Como seria o mundo se todo dia nascesse sem a referência do dia que lhe antecedeu? Pessoas destituídas de memória teriam tarefas a executar, cujo ponto de partida seria a experiência zero. Começando tudo, todo dia. Nenhum conhecimento possível para fazer a vida se transformar. Nada de ciência, nada de inventividade, nada de coisa alguma.

            Essa a dramática condição das civilizações se alijadas da possibilidade de guardar memórias e rever os caminhos que outros caminharam   trazendo-nos às vias da contemporaneidade. Fato que sucedeu através dos tempos, com o recurso fabuloso da comunicação oral, da escrita e dos livros. Ah! Os livros! Quisera o planeta fosse uma enorme biblioteca e muito menos trevas haveria nas comunidades humanas.

            O papel que a história desempenha, especialmente através dos livros, é o que salva a humanidade da degeneração. Tanto que nenhum progresso pode ser aspirado quando se desiste do livro, grande vítima de todas as tiranias que a Terra experimentou. Da mesma forma quando se declina das grandes lições da história assume-se o fracasso de qualquer estratégia de mudança. Descartar conhecimentos do passado é medida que interrompe o fluxo do pensamento na direção do futuro.

            O processo que permite aos povos progredirem tem em sua base a visibilidade de um extenso mosaico de composição heterogênea, na qual todas as experiências humanas dão um colorido específico, e todas mesmas, inclusive aquelas experiências que passam à posteridade como fracassos retumbantes. A história ensina que toda experiência ensina, umas para serem repetidas, outras para jamais se repetirem, mas ainda assim entendidas e estudadas.

            Eis uma das razões para que a edificação do pensamento espírita repousa na história que os livros contam e porque todo o empenho de Allan Kardec em deixar o máximo que pode em informações e reflexões gráficas. O codificador não poupou esforços e não se conformou em apenas pesquisar, mas fez de suas pesquisas um legado para servir de base para alimentar o pensamento daqueles que o sucederiam na divulgação do espiritismo nos séculos seguintes. Suas obras constituem no tesouro mais valioso que os espíritas têm em mãos para a compreensão da trajetória da humanidade.

            Não deixa de ser lamentável quando se intenta negar a importância de todos os esforços daqueles que nos antecederam no tempo.
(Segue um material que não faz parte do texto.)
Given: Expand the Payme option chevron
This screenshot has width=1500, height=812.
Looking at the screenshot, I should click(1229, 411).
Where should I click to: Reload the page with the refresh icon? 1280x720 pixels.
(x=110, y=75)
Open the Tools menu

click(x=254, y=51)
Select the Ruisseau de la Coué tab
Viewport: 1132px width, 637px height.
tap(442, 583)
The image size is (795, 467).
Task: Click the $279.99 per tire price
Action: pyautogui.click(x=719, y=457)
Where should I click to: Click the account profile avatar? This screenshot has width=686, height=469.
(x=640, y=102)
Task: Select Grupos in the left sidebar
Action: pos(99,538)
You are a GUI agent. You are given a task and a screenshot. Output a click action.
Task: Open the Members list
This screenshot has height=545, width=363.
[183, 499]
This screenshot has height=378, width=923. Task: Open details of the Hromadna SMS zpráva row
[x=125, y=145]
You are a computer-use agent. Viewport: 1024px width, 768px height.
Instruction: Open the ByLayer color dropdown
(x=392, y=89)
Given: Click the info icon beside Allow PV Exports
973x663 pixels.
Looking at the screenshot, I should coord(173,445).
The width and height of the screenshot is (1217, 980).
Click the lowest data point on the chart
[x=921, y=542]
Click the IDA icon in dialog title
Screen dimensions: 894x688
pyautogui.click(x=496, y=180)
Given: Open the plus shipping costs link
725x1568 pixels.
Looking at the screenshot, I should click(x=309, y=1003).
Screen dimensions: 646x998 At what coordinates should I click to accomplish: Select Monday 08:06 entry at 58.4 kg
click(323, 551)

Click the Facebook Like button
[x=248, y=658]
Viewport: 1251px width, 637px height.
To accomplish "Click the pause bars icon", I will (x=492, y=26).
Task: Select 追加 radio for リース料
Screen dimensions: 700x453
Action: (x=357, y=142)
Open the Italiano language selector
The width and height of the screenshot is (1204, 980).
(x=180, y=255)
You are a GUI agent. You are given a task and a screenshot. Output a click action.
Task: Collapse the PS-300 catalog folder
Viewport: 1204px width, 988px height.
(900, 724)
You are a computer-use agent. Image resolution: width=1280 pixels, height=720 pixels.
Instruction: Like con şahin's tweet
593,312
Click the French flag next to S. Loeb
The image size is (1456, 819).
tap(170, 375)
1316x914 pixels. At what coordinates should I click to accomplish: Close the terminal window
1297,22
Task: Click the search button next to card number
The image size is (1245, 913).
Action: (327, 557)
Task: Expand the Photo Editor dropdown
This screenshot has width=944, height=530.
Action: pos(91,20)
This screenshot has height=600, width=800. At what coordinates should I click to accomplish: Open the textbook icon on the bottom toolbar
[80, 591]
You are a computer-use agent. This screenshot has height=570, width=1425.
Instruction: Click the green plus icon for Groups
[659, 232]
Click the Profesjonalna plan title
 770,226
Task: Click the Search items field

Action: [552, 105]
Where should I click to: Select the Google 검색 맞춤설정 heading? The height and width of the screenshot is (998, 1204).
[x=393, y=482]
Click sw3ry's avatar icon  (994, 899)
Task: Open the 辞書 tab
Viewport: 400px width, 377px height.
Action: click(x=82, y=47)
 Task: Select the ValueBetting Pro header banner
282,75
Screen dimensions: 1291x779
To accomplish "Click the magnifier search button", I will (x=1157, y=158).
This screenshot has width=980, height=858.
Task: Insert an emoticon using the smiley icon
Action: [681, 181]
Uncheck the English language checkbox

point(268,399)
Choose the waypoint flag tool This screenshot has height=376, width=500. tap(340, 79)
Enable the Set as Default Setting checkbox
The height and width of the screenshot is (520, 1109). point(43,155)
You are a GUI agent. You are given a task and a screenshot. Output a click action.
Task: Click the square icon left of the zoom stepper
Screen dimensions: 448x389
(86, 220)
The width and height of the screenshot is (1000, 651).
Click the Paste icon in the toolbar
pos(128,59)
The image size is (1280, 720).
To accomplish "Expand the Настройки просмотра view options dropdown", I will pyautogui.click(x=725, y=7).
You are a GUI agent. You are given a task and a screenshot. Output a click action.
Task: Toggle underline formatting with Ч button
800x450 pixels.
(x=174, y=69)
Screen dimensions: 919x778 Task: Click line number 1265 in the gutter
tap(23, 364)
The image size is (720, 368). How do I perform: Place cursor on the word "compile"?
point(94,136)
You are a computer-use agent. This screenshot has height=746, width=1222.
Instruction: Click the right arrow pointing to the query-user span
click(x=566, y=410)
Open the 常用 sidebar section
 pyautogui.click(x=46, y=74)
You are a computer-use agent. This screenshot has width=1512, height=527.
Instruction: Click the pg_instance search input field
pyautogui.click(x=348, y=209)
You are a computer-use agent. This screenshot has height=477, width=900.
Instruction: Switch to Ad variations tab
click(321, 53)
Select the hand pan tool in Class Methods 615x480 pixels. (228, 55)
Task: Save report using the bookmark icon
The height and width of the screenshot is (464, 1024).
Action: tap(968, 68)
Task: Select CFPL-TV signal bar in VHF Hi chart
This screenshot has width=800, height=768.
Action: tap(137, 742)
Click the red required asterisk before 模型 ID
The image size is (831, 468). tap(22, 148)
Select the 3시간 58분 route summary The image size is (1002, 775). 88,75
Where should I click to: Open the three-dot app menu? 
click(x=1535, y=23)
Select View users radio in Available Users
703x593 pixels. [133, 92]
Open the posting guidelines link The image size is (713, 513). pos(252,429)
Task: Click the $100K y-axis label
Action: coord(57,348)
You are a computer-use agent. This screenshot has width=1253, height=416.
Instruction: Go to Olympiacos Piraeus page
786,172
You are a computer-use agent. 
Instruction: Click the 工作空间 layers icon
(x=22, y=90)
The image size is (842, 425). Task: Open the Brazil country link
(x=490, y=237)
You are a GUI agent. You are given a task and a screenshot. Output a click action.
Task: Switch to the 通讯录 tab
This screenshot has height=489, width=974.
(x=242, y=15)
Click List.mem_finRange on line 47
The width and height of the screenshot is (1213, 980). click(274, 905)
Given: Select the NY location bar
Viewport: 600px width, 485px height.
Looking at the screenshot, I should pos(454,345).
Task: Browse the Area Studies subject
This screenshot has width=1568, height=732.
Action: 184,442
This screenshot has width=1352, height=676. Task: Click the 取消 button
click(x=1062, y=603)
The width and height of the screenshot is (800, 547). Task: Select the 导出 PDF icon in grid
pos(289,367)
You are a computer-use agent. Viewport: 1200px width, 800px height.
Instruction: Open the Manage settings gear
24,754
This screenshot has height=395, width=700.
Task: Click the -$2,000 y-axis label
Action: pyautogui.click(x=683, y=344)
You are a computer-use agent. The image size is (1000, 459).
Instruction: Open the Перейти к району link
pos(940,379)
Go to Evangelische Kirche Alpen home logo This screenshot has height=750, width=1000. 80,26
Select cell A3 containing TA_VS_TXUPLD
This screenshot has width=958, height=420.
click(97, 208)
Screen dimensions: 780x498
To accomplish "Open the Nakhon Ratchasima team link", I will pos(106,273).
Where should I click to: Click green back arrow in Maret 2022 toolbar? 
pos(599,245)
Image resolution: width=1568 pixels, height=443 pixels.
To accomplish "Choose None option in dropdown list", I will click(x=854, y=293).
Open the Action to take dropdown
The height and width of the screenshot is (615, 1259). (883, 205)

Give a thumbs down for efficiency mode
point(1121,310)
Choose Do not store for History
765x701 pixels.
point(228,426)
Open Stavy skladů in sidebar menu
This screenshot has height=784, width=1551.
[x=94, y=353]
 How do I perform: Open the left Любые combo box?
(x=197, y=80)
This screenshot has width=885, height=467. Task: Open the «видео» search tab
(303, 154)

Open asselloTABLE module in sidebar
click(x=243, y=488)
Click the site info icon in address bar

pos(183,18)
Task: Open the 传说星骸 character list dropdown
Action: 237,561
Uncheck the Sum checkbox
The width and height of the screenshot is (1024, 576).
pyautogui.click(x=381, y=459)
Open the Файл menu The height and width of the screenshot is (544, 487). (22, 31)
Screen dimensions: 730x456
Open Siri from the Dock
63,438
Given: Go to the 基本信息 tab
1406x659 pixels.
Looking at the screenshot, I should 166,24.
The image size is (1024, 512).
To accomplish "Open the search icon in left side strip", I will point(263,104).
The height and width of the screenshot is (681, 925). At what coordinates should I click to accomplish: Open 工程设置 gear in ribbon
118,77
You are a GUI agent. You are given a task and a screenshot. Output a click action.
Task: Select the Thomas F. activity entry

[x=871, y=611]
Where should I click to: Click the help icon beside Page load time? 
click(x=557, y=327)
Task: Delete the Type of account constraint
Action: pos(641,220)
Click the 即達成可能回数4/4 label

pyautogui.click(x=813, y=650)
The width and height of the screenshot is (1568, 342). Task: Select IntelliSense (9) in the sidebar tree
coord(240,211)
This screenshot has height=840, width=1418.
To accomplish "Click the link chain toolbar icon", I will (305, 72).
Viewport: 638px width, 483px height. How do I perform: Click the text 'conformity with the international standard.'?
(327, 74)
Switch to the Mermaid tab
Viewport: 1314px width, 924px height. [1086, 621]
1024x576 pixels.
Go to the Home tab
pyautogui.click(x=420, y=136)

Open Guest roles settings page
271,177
Isso explica muitas guinadas de obscurantismo que a humanidade já degustou em sua trajetória milenar e ainda degusta nas paisagens dos dias que transcorrem sob nossas vistas.

            Bendita a história. Bendito o livro, Benditos os esforços que serviram de trampolim à otimização da vida das pessoas nesse planeta. O que seríamos sem essas alavancas de prosperidade? Quem dera que aqueles que se avultam ao poder humano pudessem em suas tomadas de atitude tivessem a sensibilidade em lhes consultar os enredos que compõem a grande enciclopédia do pensamento. Benditos aqueles que semearam em seus campos de ação a lição fértil que enobrece a existência do passado ao futuro. Permitamo-nos ser atentos observadores do presente sob as bênçãos da história e dos livros.